Systemic Complications
As mentioned previously, BoNT is often considered the most potent biological toxin recognized, thus potential AEs from administration are theoretically profound [25]. Although generally considered a focal therapy on local peripheral nerves, a black box warning accompanies the prescribing information for BoNT-A highlighting the prospect for systemic spread. Doses of BoNT-A are represented by mouse units (U), with one unit of toxin representing the dose necessary for mortality following intraperitoneal injection in 50% of a group of female mice.

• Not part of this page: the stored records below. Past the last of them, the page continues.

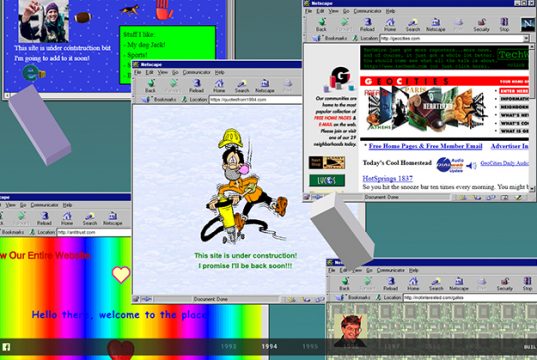The image size is (537, 360).
Task: Open Bookmarks in bottom-right Netscape window
Action: 353,298
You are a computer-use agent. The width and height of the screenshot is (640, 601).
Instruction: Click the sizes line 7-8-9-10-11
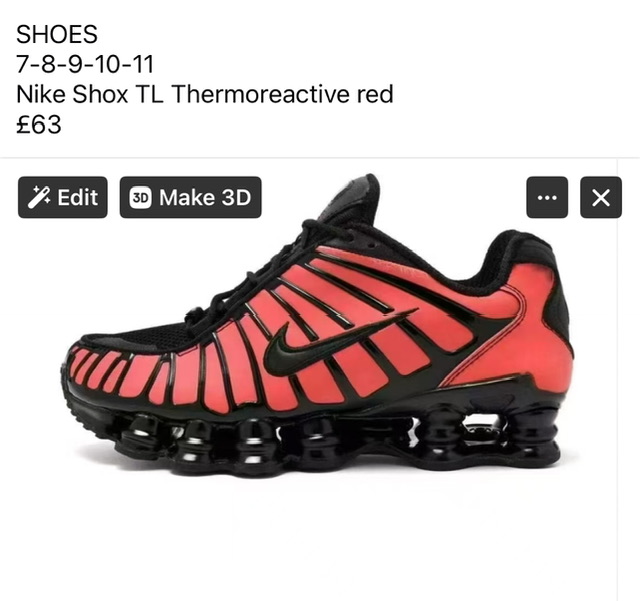coord(85,64)
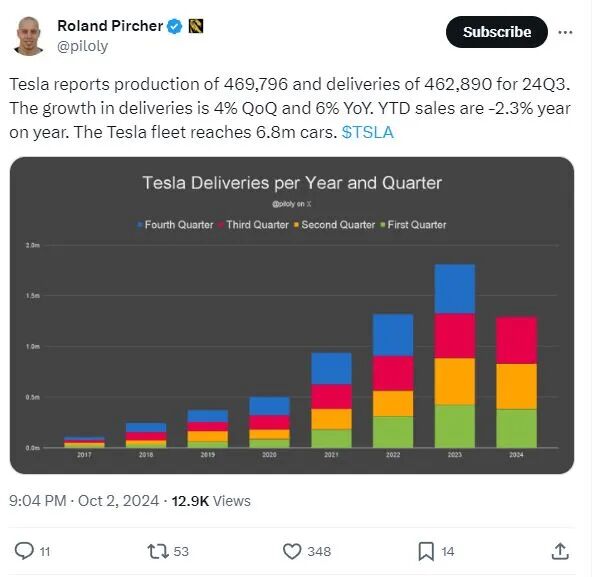Click the 2024 red third quarter bar

[x=516, y=340]
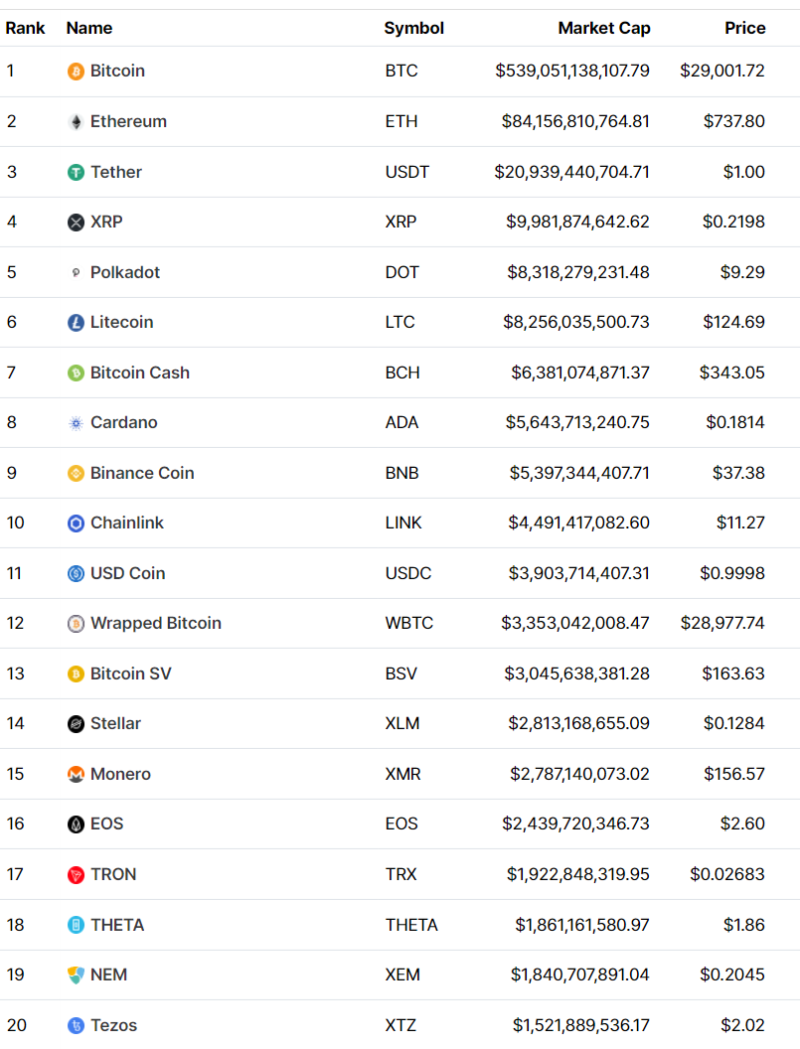Sort table by Price column header

tap(745, 28)
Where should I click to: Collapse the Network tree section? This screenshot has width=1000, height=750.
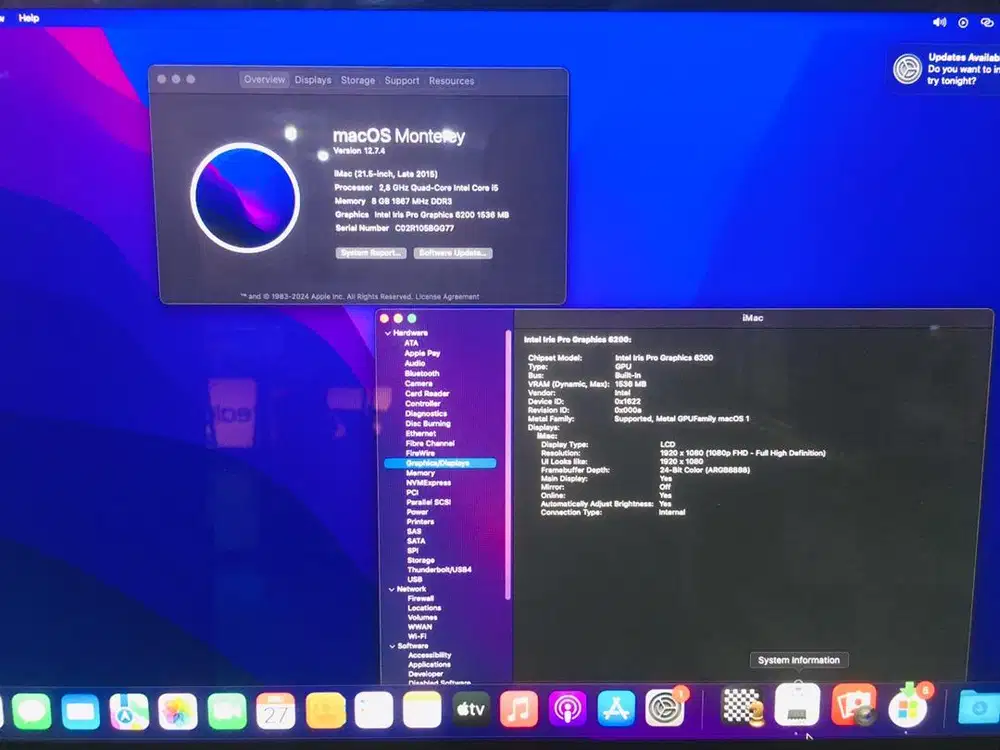389,588
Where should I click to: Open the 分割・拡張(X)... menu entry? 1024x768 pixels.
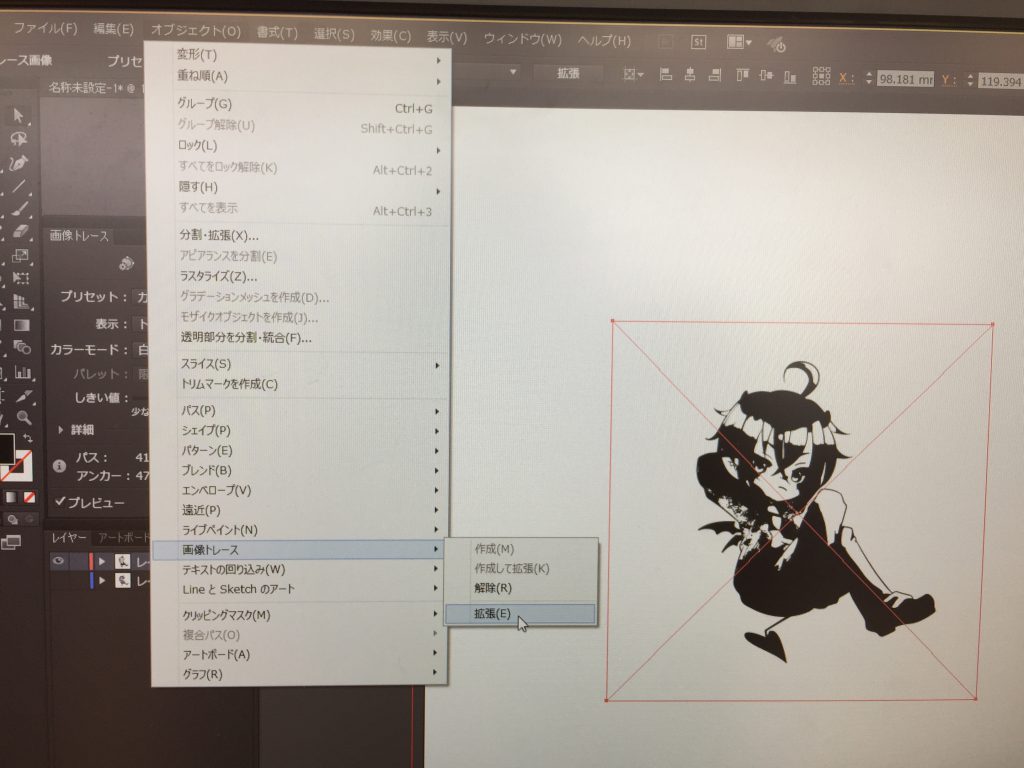click(x=218, y=236)
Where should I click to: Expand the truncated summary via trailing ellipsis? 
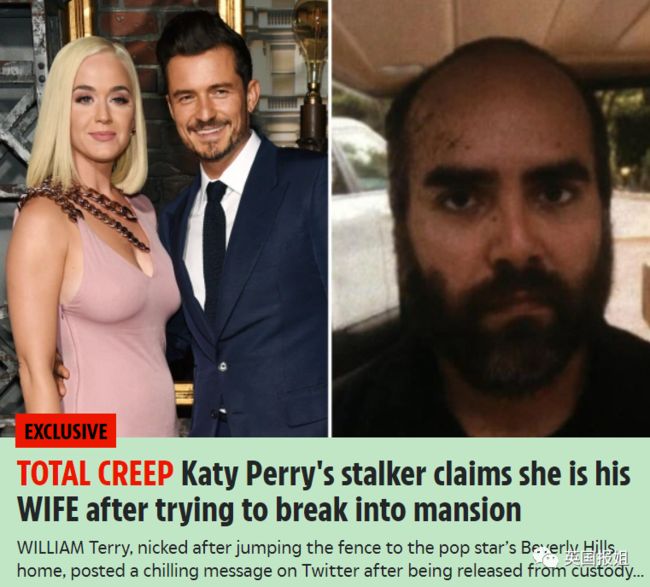click(x=637, y=574)
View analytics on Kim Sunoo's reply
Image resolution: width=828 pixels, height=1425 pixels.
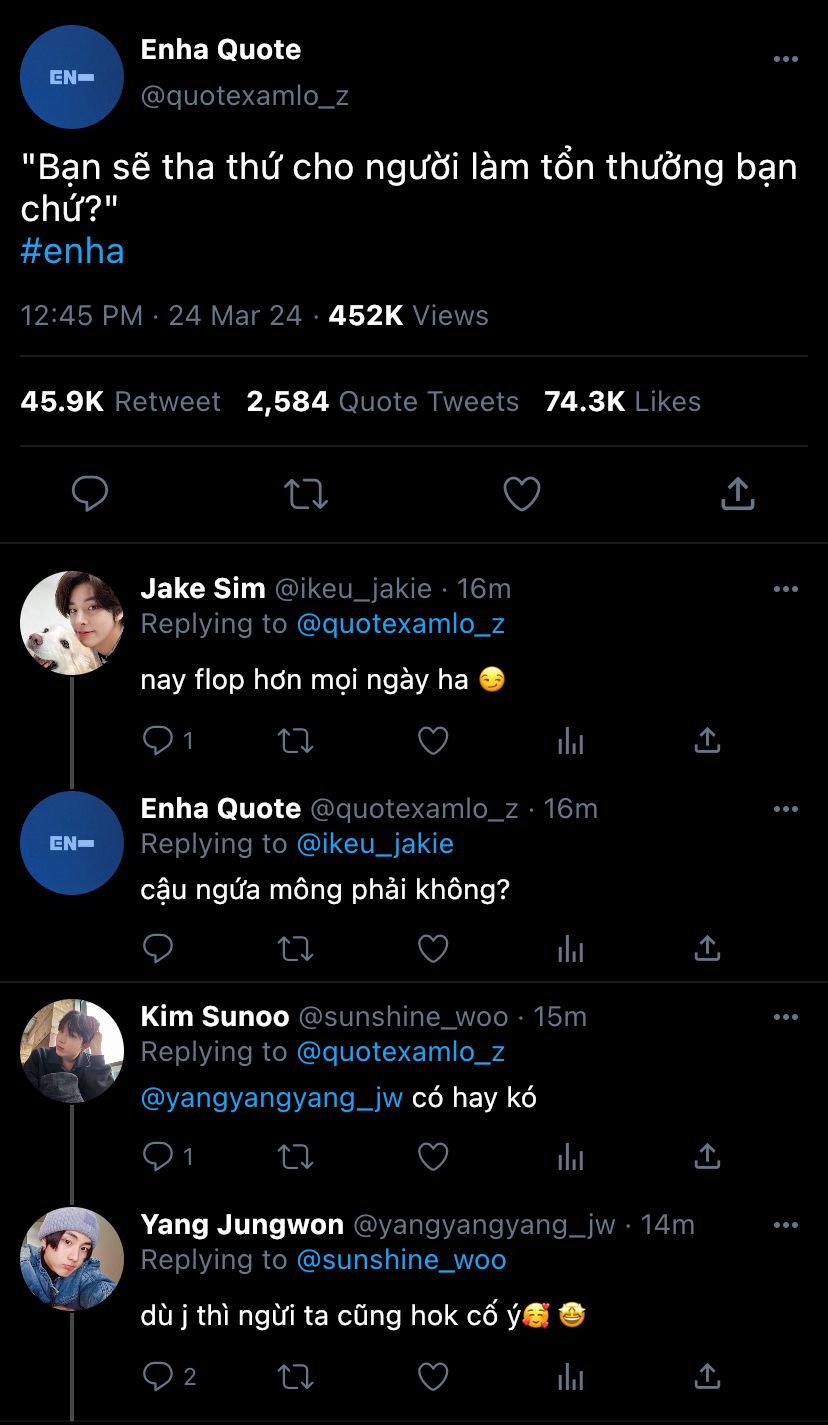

In humans, an extrapolated lethal dose of BoNT-A would range from 2000 to 3000 Units [26]. Although incidence of such systemic events remains exceedingly rare, the clinician must employ a high index of suspicion for such sequela [27]. New onset symptoms such as focal or generalized muscle weakness, hoarseness or dysphonia, dysarthria, de novo or worsening urinary incontinence, difficulty with breathing or swallowing, and impaired vision are potential indications of regional or systemic toxin spread [28–30]. Reports of progression to respiratory depression and death have thus far been limited to children receiving elevated doses for skeletal muscle spasticity [31]. Meta-analysis of long-term efficacy and safety of 2309 patients encompassing 36 studies reported overall risk of mild or moderate AEs in patients receiving BoNT-A to be 25% compared to 15% in controls [31]. The only AE occurring more significantly in the BoNT-A group was focal weakness, again highlighting the potential for infrequent, yet significant, AEs. Similar literature reviews for both OAB and NDO demonstrated the exceptional rarity of systemic events [21, 32, 33].